Она поспешно спрятала в сумку бутылку «столичной» и пошла из этого магазина, как-то очень некстати оказавшегося на ее пути.
«Где же дом-то этот?..» — соображала Аня, обходя какие-то изгороди и траншеи.
Даже в праздничный день стройка не молчала. Выл самосвал, только что выплеснувший из кузова бетон. Скрипел какой-то промороженный канат, в густо-сером небе плыла подхваченная краном белая панель.
Аня была здесь пять месяцев назад, когда только начинался снос и одна сторона улицы еще хранила свой малоэтажный, щербатый облик, темнела подворотнями и заборами. Теперь поперек улицы встали два шестнадцатиэтажных белых корпуса с розовыми лоджиями, выведенные уже почти под крышу. И где-то сбоку, как забытый, заваленный мокрым песком и обломками асфальта, доживал свой срок тот двухэтажный, облупленный дом с темными окнами и неосвещенной лестницей.
— Пришла все-таки? — спросил Тихон.
Аня дрожала. Он это заметил, когда снимал с нее пальто.
— Что это ты?
— Замерзла что-то…
— Ничего, ведь в последний раз.
Она не поняла, что он хочет сказать: то ли они вообще в последний раз встречаются, то ли этого дома больше не будет. Квартира была совсем пуста.

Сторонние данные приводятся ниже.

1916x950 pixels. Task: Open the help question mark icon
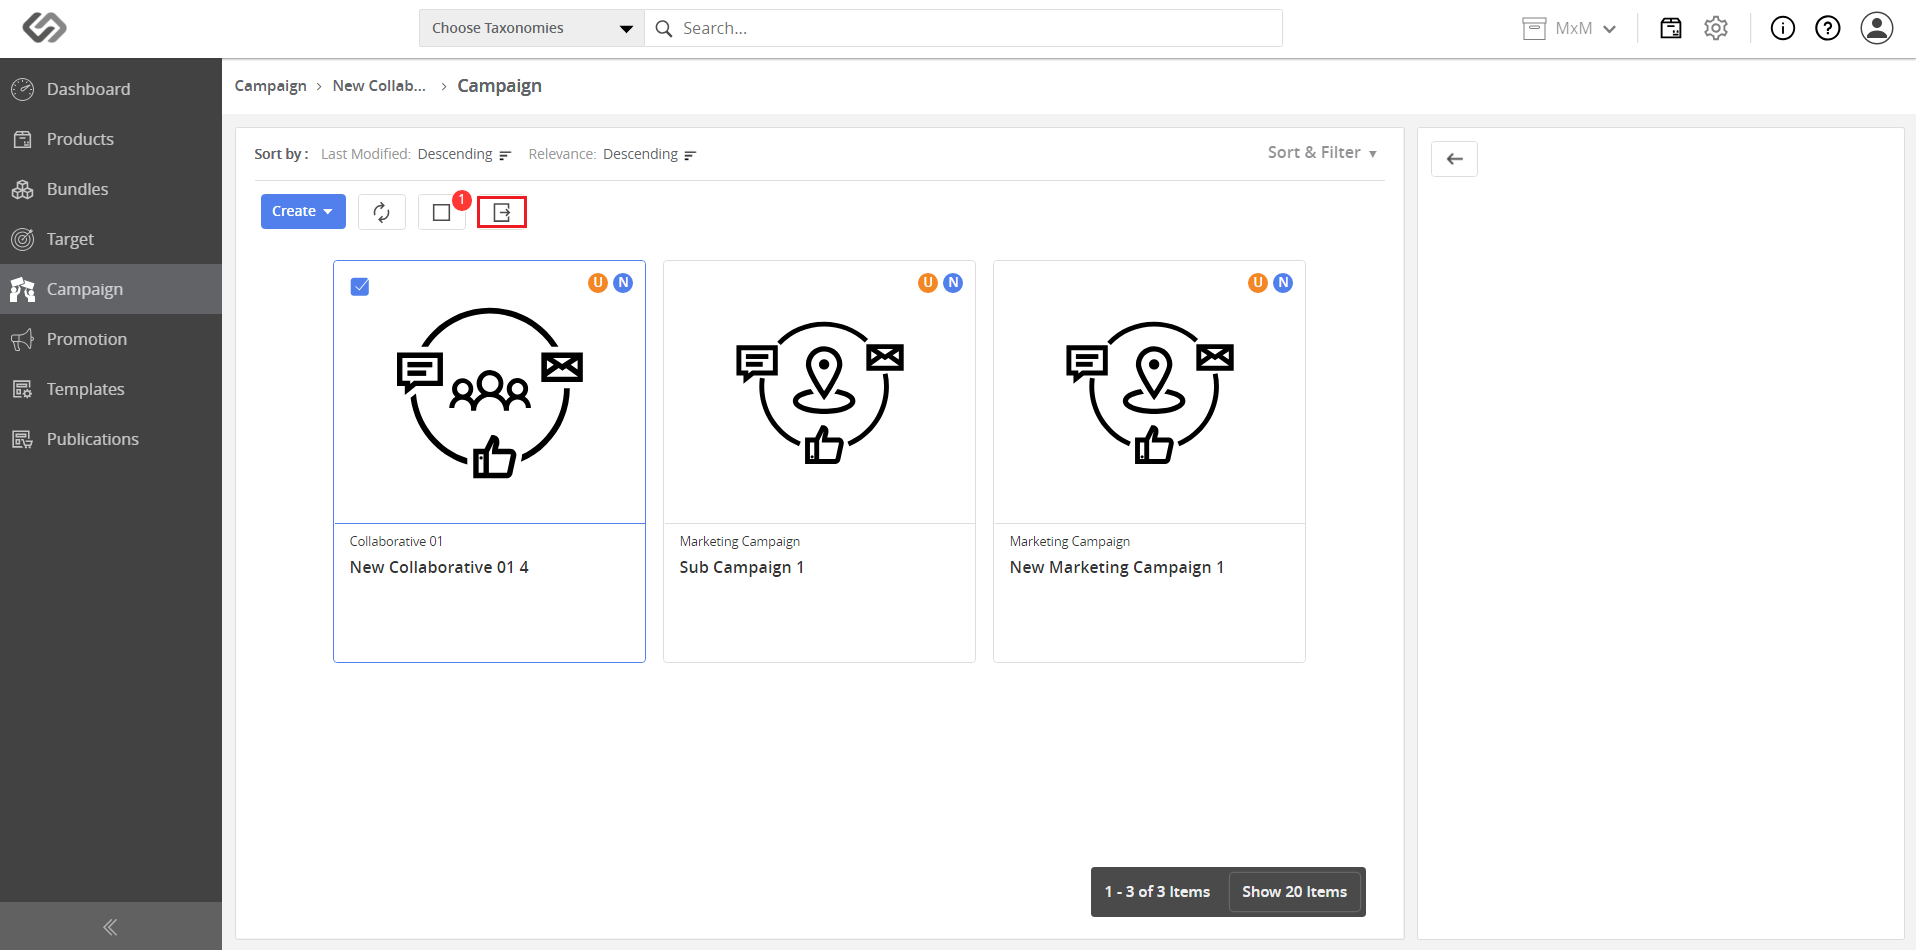(x=1828, y=28)
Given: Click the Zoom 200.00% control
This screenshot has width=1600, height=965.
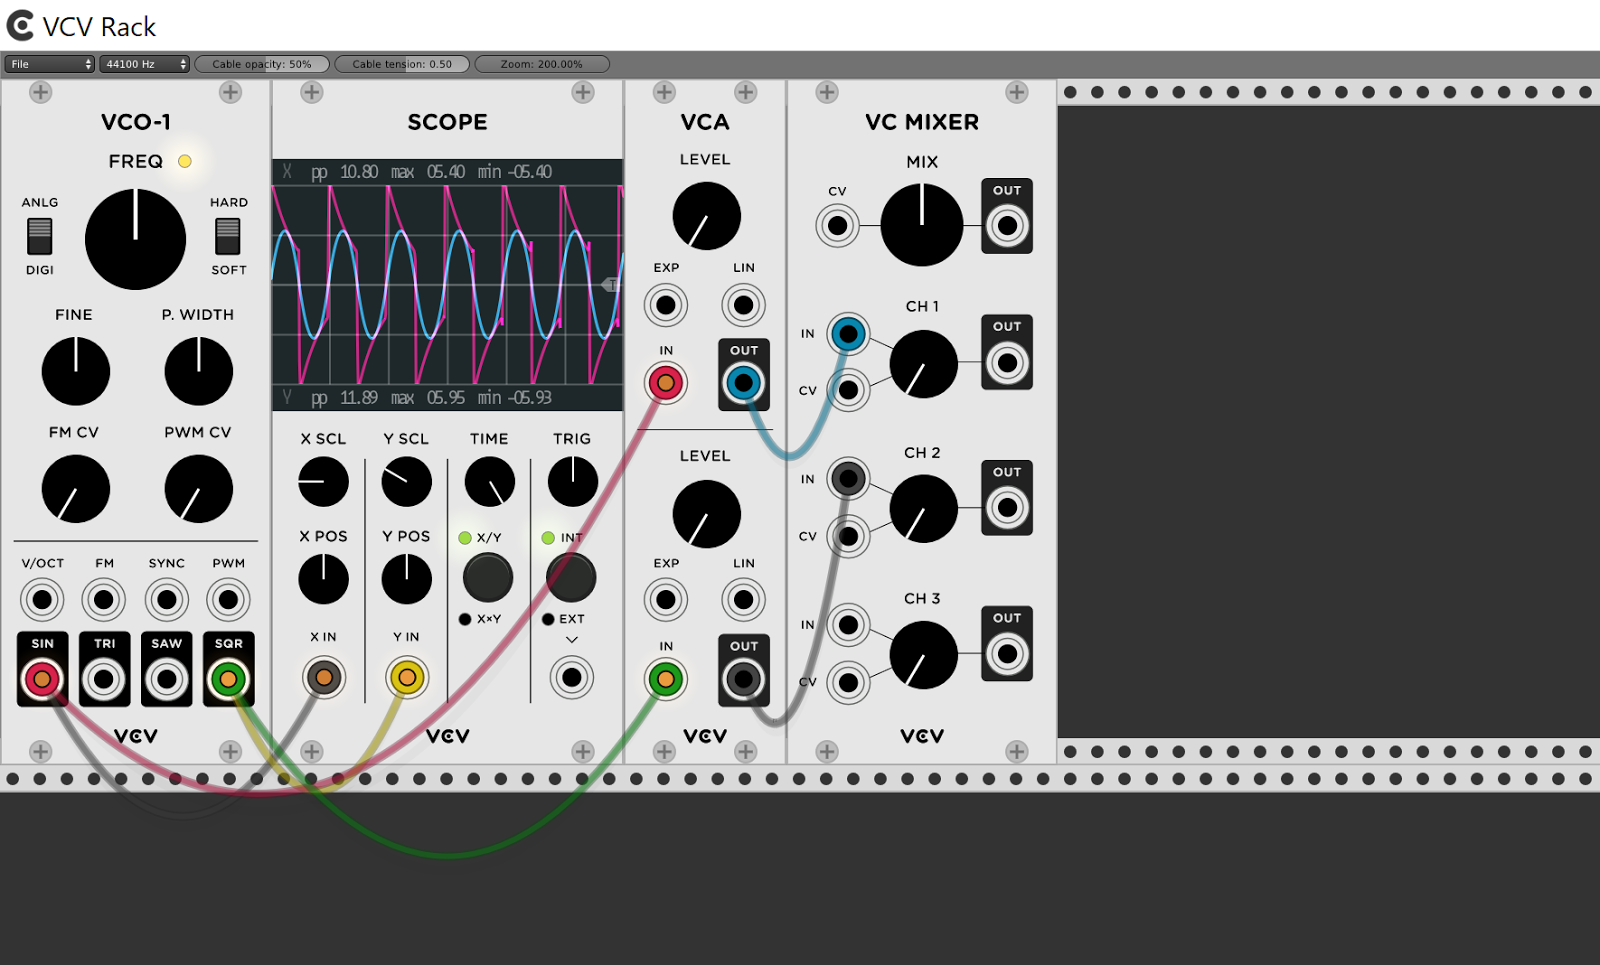Looking at the screenshot, I should click(541, 64).
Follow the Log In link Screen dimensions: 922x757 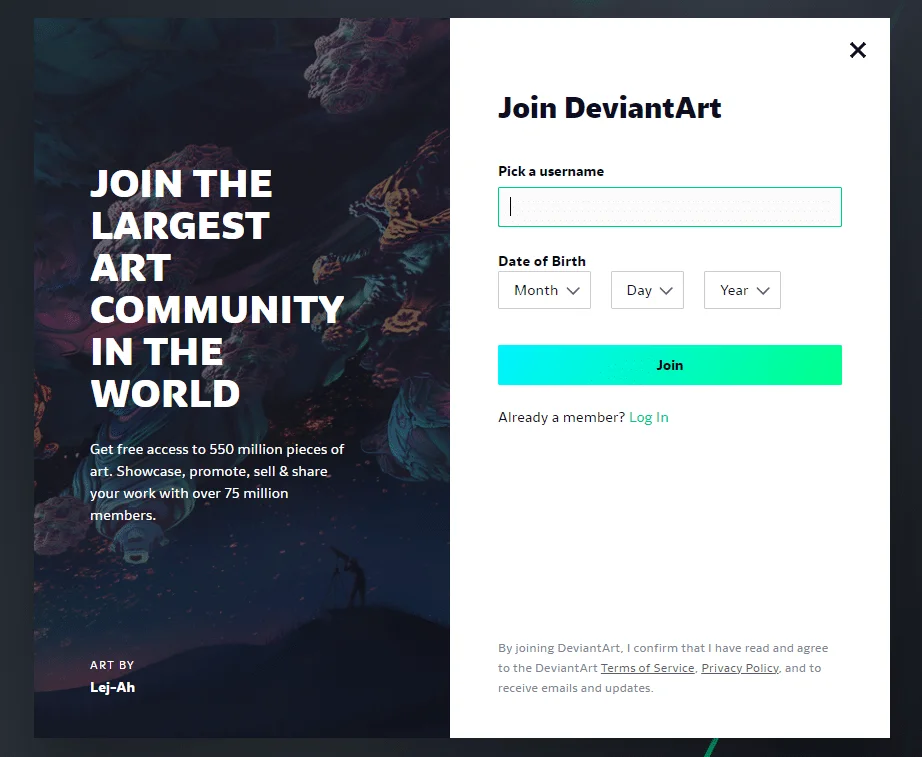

Из коридора исчезли даже вешалки, и не горело ни одной лампочки. В комнате, где Тихон ждал ее, не осталось ничего, кроме большого старого письменного стола на двух тумбах, никому, видимо, не нужного. Валялись на полу какие-то бумаги, под сорванными кое-где обоями обнажились доски перегородок. Комната освещалась только через окно: напротив на стройке горели два ярких прожектора.